To explore the source of disparity between DFT and experiment further, we looked at several of the compounds that have the poorest agreement with experiment, and searched the literature for alternative values for their formation energies. For the cases where we were able to find another value, we show the composition, SSUB46 formation energy and the literature formation energy in (Table 5) these compounds with very large discrepancies between experimental formation energies—the second value we found in literature is often closer to the OQMD-predicted formation energy. As a result, we conclude that some of the very significant disagreements between DFT and experiment are more likely to be due to experimental or transcription errors than to problems in DFT. On the basis of these findings, we believe that for many other compounds with large formation-energy errors, and for which no alternative formation energies could be found, the source of error might also be the experimental measurement, rather than only the DFT calculation.

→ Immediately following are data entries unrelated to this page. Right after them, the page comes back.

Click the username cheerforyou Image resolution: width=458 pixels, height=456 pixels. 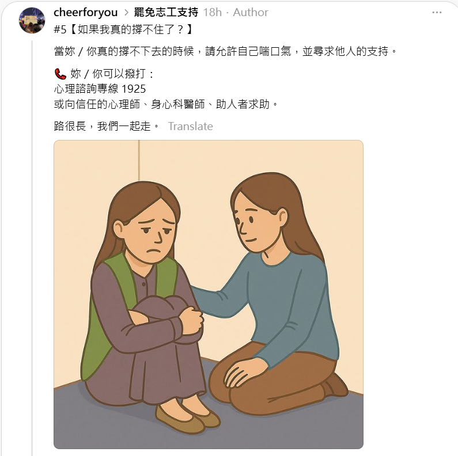click(x=86, y=13)
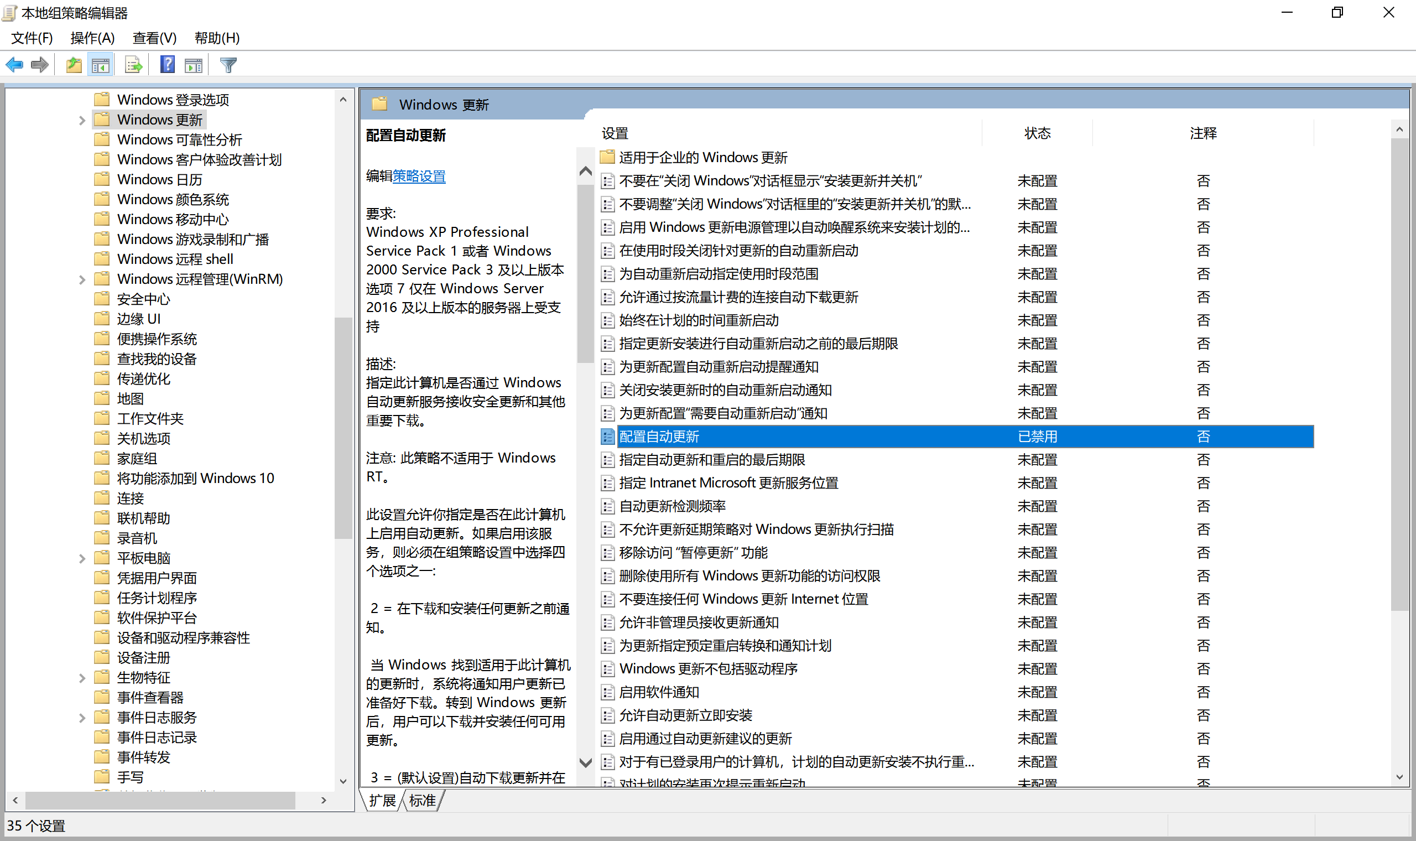Click the export list toolbar icon
The image size is (1416, 841).
133,64
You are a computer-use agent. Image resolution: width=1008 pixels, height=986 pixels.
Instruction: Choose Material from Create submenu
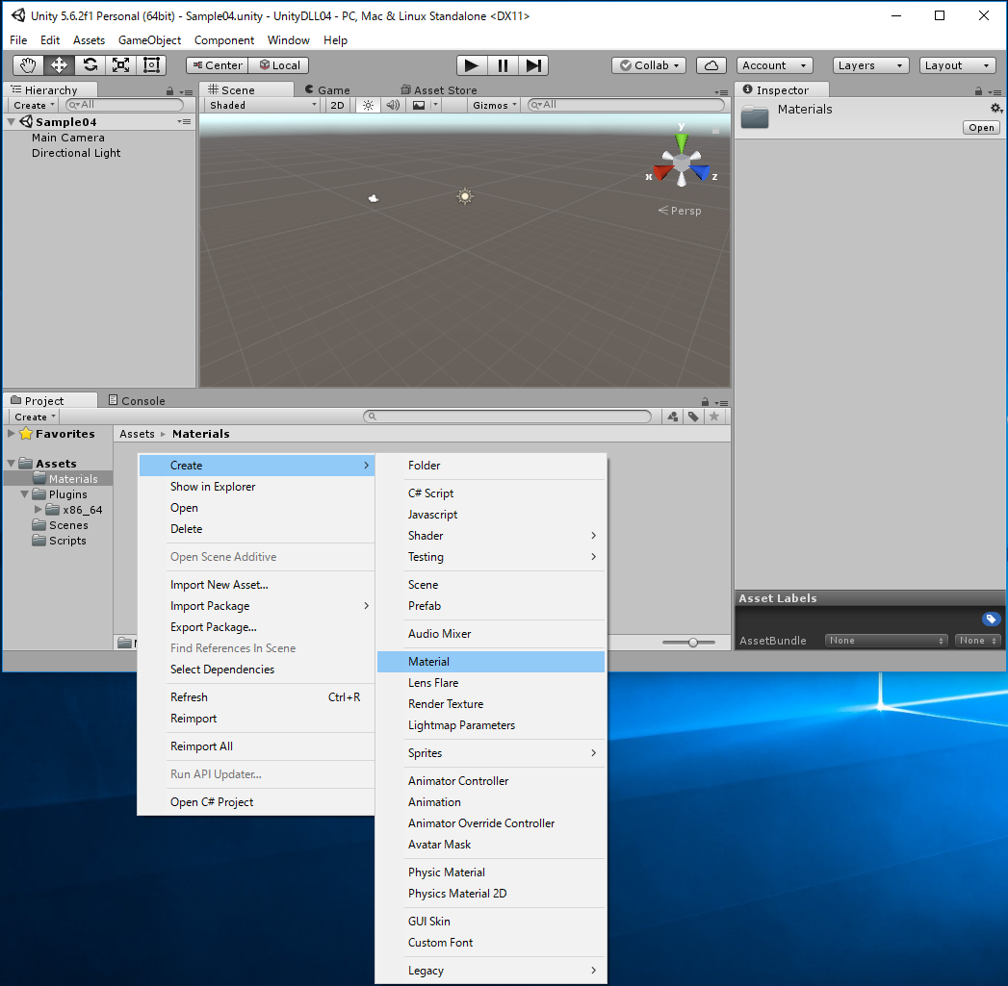[429, 662]
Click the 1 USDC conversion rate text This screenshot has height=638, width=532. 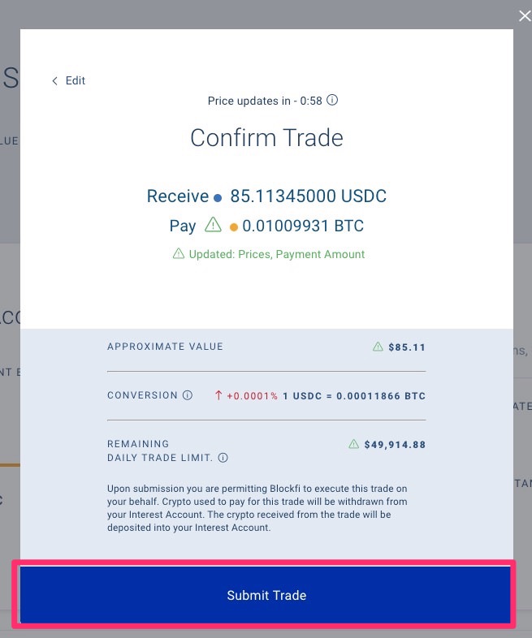click(354, 396)
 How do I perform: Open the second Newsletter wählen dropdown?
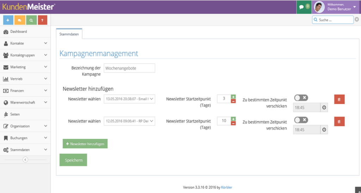(x=129, y=121)
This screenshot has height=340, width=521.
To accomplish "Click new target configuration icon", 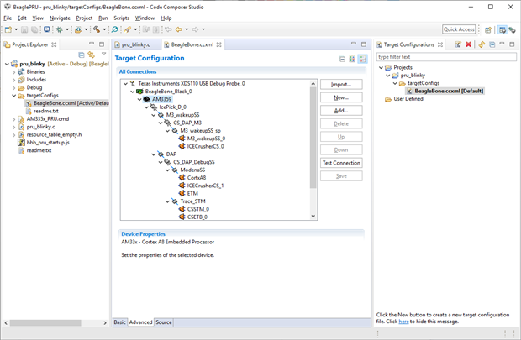I will tap(456, 44).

Comparison of OQMD to Other DFT Databases and the Miedema Model
The Miedema model has historically been widely used to provide estimates of formation enthalpies of solid alloys and intermetallic compounds.66 The Miedema model is a semi-empirical approach wherein atoms are conceptually treated as space-filling polyhedra. Chemical bonding is treated by considering the overlap of the surface areas of neighbouring atomic polyhedra, weighted by the difference in charge density of each atom at the boundary and the electronegativity difference between the atoms.66 The model contains several element-dependent parameters that Miedema fit to trends in the formation energies of a range of binary intermetallic compounds, as well as elemental properties (bulk modulus, molar volume and work function), which were adjusted to give the best fit to experimental formation energies. A comparison of the accuracy of the Miedema model with the accuracy of the OQMD is important as the Miedema model is still actively employed.67,68 Table 6 contains a comparison of Miedema model predictions for formation energy to experiment. The MAE between the Miedema model and experiment is 0.199 eV/atom, greater than twice that of the OQMD for the same set of compounds, 0.090 eV/atom. This result indicates that, in addition to the inherent drawbacks of the Miedema model (i.e., applicable only to binary intermetallics), the OQMD is a much more accurate predictor than the Miedema model for formation energies.

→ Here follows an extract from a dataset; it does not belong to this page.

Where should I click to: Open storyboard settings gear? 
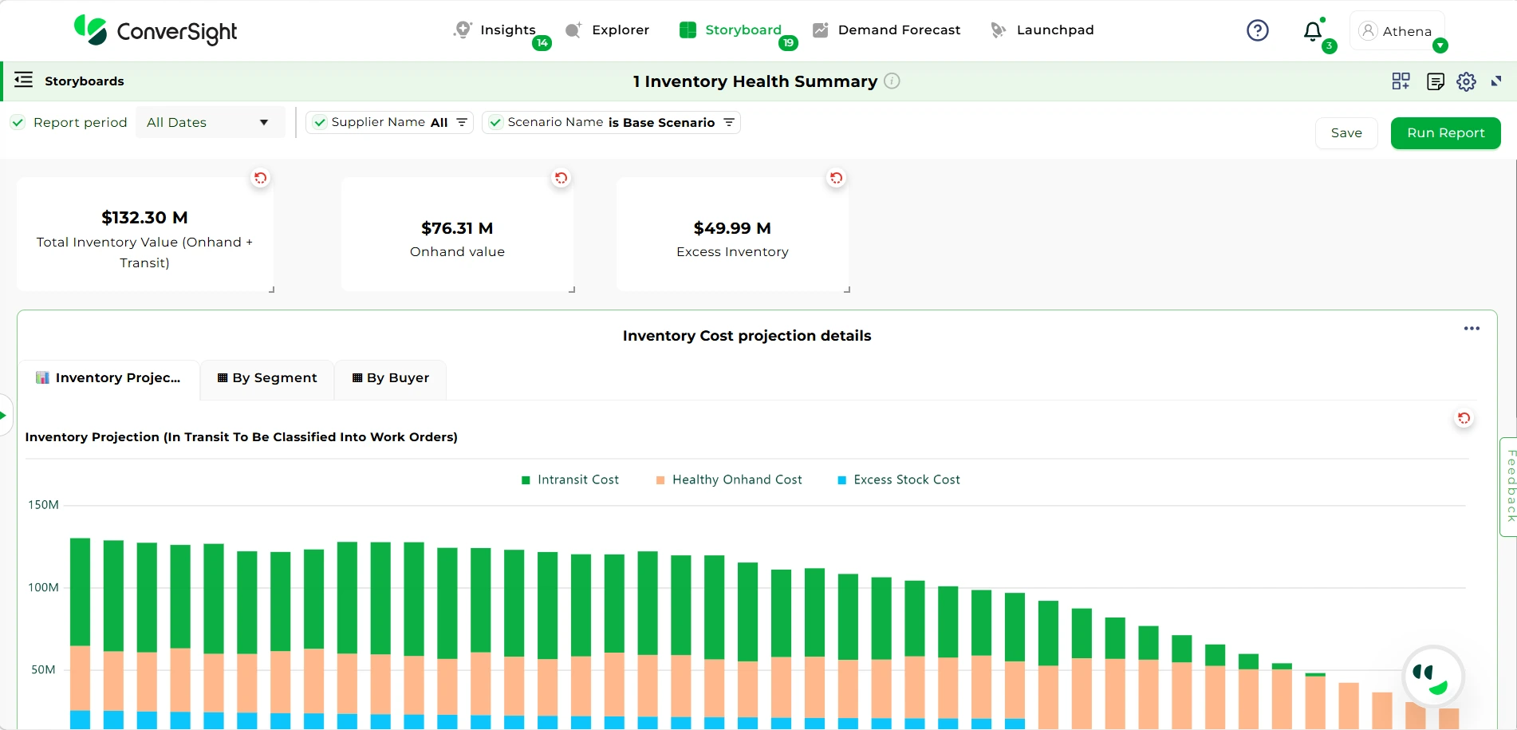pyautogui.click(x=1466, y=81)
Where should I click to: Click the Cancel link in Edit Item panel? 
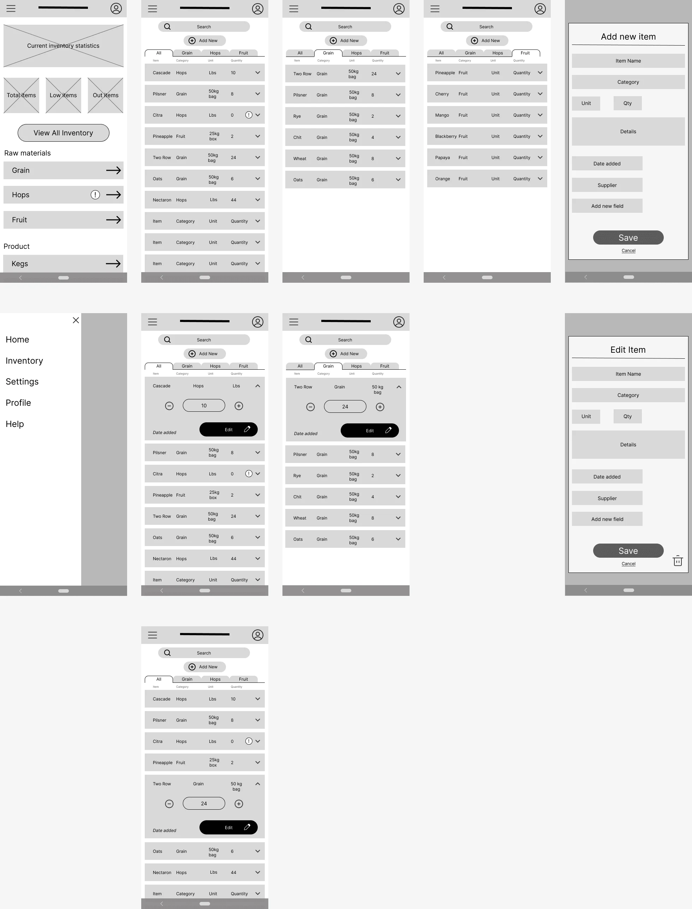coord(628,564)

The Materials Project11,24 was one of the first high-throughput databases to be developed. As the Materials Project database uses slightly different calculation parameters from OQMD, and a different chemical potential correction scheme, there is an interesting opportunity to directly compare the results of different DFT databases with one another. Table 6 shows the statistics of the agreement between Materials Project and experimental formation energies. The average error of formation energies for the Materials Project is 0.006 eV/atom, smaller than the average error of the OQMD formation energies, 0.032 eV/atom. However, the MAE for the Materials Project is 0.133 eV/atom, which is larger than that of the OQMD over the same compounds, which is 0.108 eV/atom.

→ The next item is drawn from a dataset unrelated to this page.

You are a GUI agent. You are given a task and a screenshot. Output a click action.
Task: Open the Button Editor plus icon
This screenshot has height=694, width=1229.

We attribute the difference in MAE with experiment between OQMD and Materials Project to the difference in chemical-potential fitting procedures for the two data sets.11,24 The chemical-potential fitting used in the OQMD is performed on the same set of compounds on which the computed accuracy is based, which gives the OQMD a ‘natural advantage.’ Further evidence to support this argument can be found by calculating the mean absolute difference between the OQMD and Materials Project formation energies for all compounds for which we do not fit any chemical potentials. For this set of 563 compounds, the mean absolute difference between the OQMD and Materials Project is 0.028 eV/atom, much smaller than the difference between the OQMD and experiment (0.093 eV/atom for these 563 compounds) or between Materials Project and experiment (0.086 eV/atom for these 563 compounds). As a result, we conclude that in general the two databases contain very similar results, and that different choices for DFT parameters have a much smaller impact on compound-formation energies than do the different approaches to chemical-potential fitting. Finally, as new calculations are continuously added to both OQMD and Materials Project, the analysis above corresponds only to certain snapshots of each database; however, we expect this conclusion to be valid as long as the chemical-potential fitting approaches are not significantly revised.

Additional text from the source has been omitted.